Kenosha Poet Laureate 2014-2015

Jean holds an MFA in creative writing from the Stonecoast Writing Program. She's authored three collections of poetry, All the Queen's Horses, Sixteen Mothers, and, Like a Small Bird Singing. Her work has been published in Pleiades, Verse Wisconsin, The Solitary Plover, and The Journal of the Association of Research on Mothering. She performs as a member of the poetry and song duo, Women in an Uncertain Age,  with Susan Larkin. She directs the Writing Center at Carthage College and serves as President/Treasurer of the Board of Directors to the Kenosha/Racine Poets Laureate Program. Jean lives in Kenosha with her husband, Tom, and her Scottish Terrier, Maggie.

At the Krohn Conservatory

Cincinnati, Ohio, December 17, 2012

by Jean Preston

Three days after Sandy Hook, and it’s nearly
Christmas. Parents and grandparents bring children
to see the holiday display – a make-believe land
built from natural elements – leaves and hand-
made papers, seedpods and branches, thousands
of red poinsettias and green ferns, layered floor
to ceiling in the cavernous green house space.

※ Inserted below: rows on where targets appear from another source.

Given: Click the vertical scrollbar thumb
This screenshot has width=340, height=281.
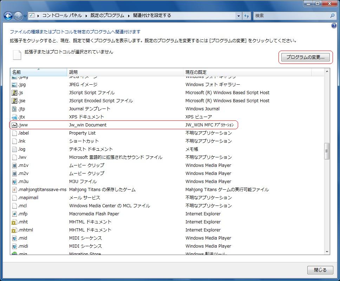Looking at the screenshot, I should pyautogui.click(x=327, y=151).
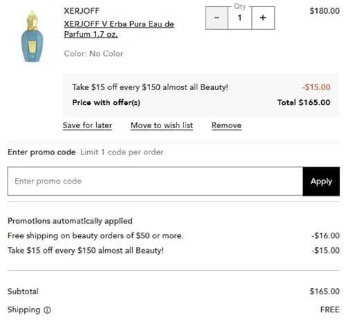Select Move to wish list
This screenshot has height=322, width=346.
pos(162,125)

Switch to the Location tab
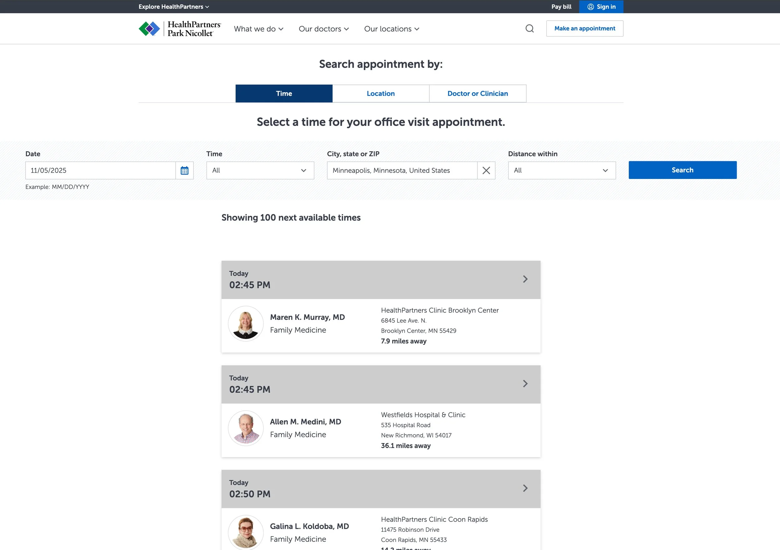[380, 93]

No metal, but for the trains that climb uphill
through thick tangles of plants, and the tracks,
next to running streams alive with orange
and red and black koi. Models of city landmarks,
lit from within, follow the tracks, up and up
until they reach the top, where multiple trains
cross the room on wooden trestles, their motion
precisely timed so no accidents mar the happy scene.

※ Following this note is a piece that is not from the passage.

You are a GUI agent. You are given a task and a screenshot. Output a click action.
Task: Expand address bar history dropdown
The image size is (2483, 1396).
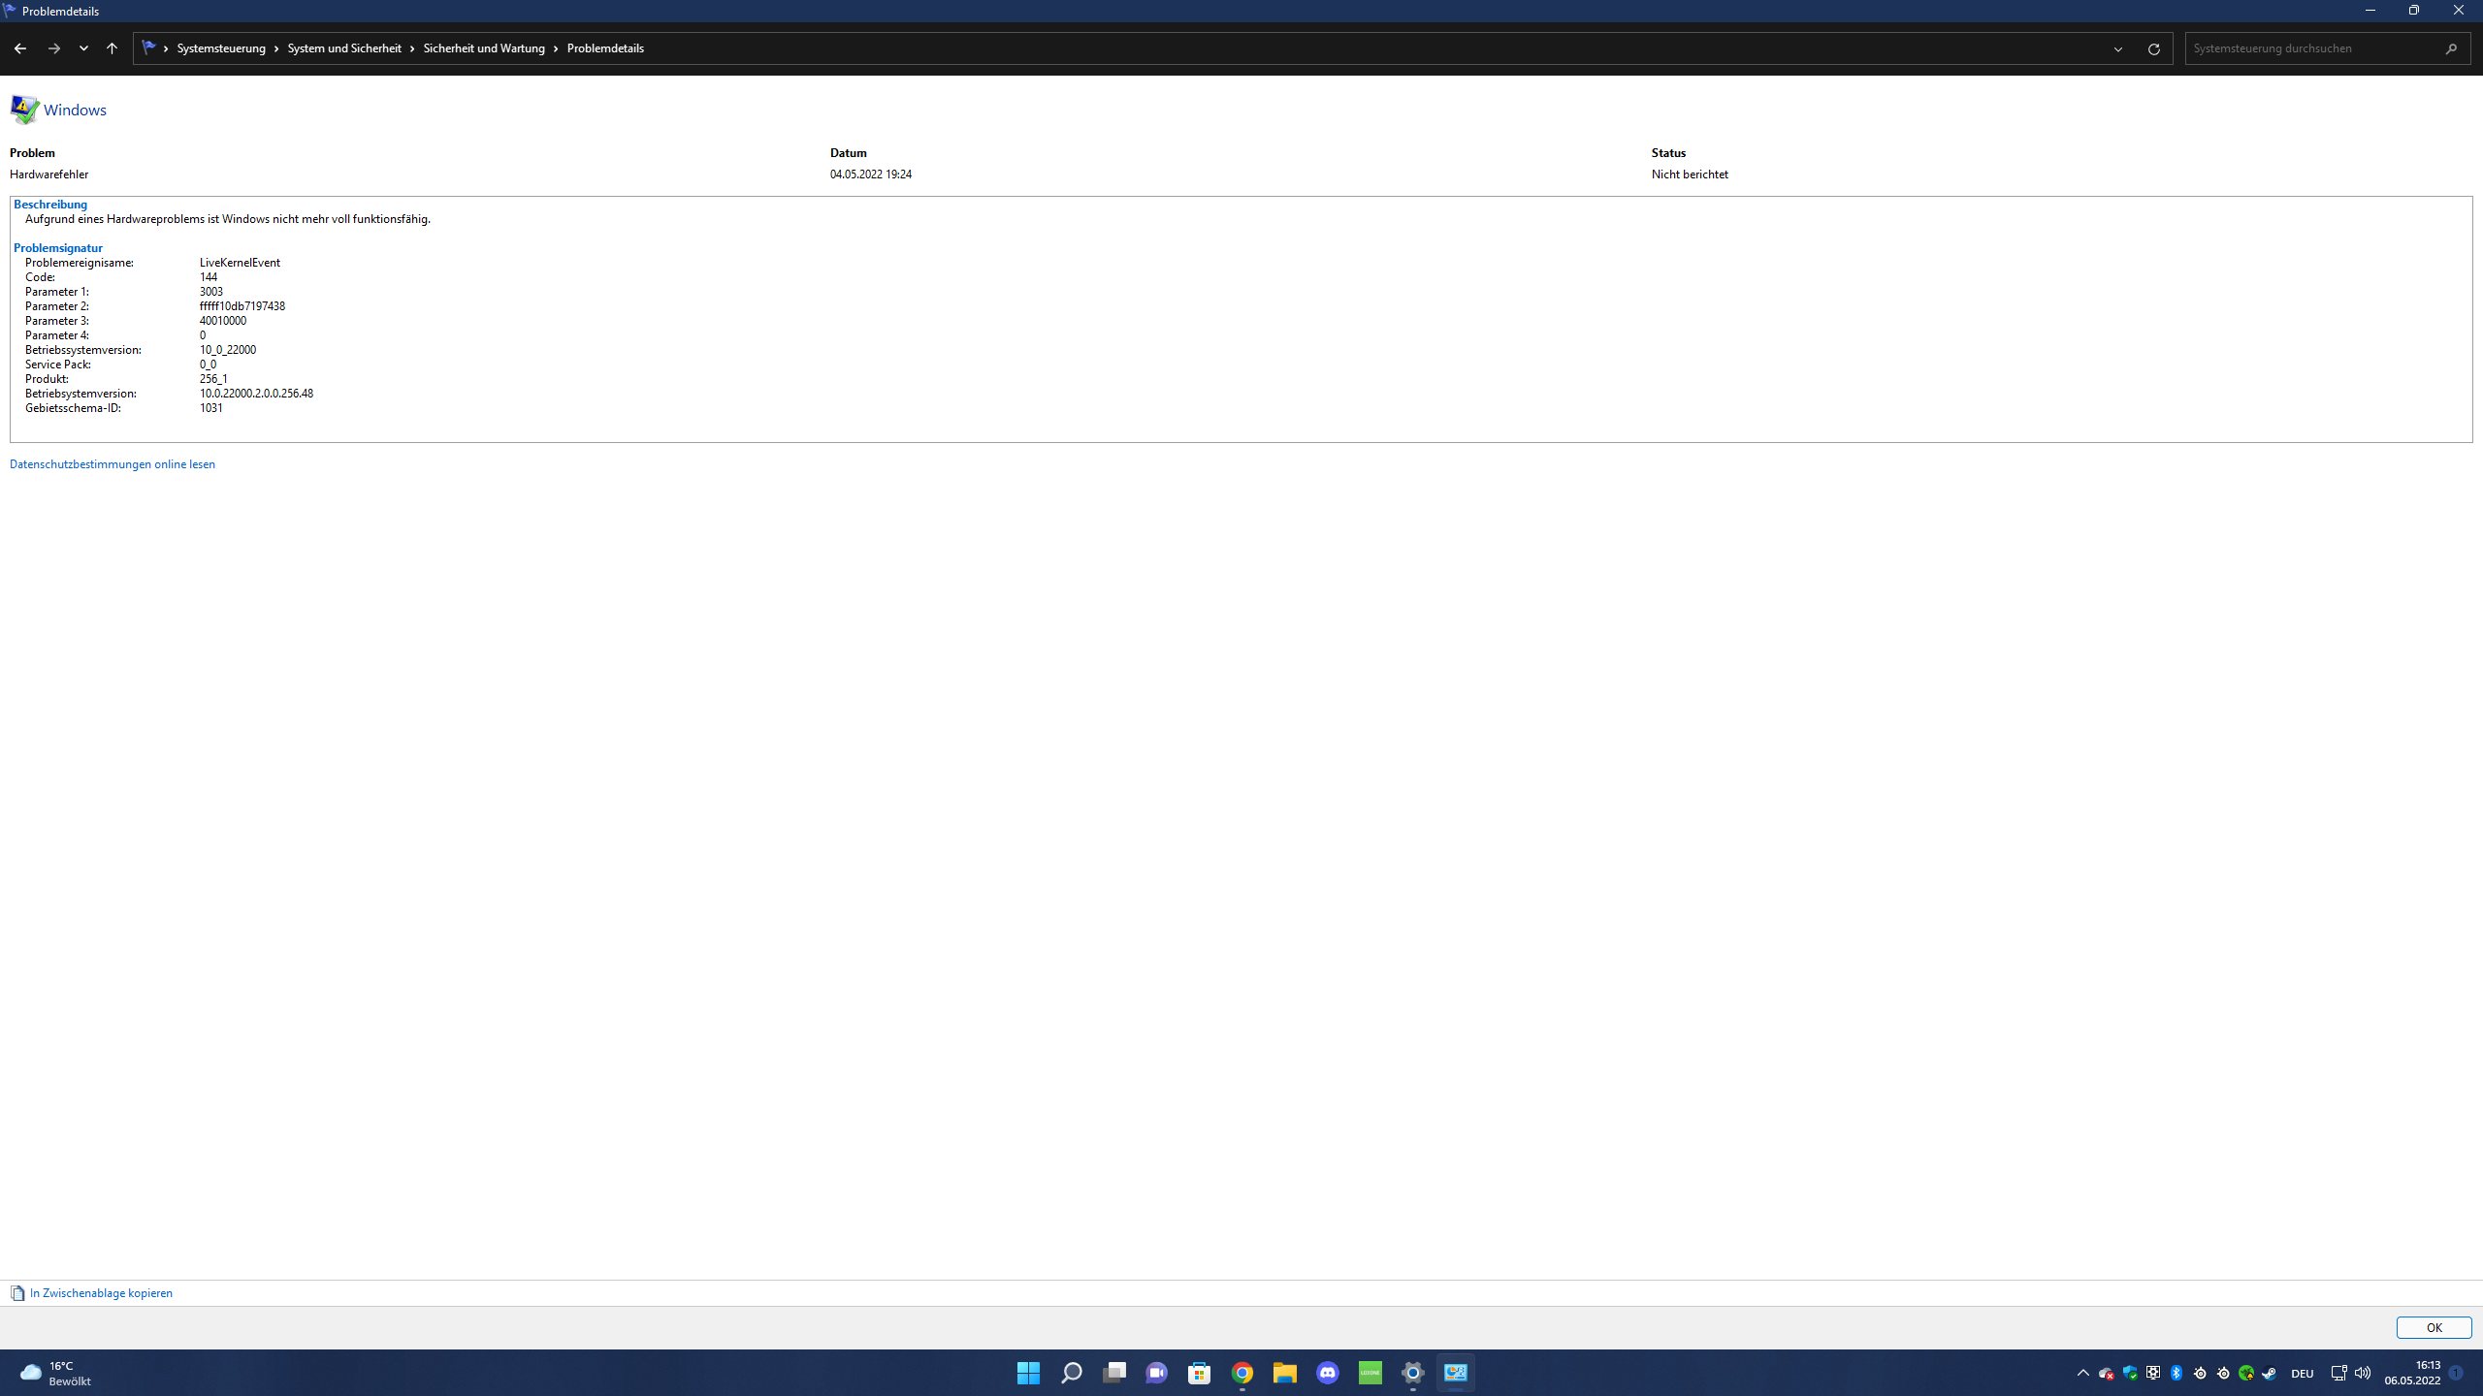pos(2118,48)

This day, as on every other day, the children
are entranced. They laugh and point to the highest
trestle, at the red and green train nosing out of hiding
to cross the room in plain sight. A boy splashes at the fish,
splashes his sister and brother. A girl recognizes a mansion,
Music Hall, the Taft Museum she saw on a class field trip,
and squeals with delight. Others skip and run, push
ahead in line, shout with outside voices. It’s the parents
​
who do not behave the same, and the grandparents.
The mother who holds her child’s hand so tight
the child squirms to get away. The grandmother
who laughs at the boy splashing at the fish instead
of correcting him, who leans down and gives him
a second candy cane. The father who aims his camera,
snaps shot after shot of his daughter and son, to keep
somehow his children safe, to hold them forever enchanted.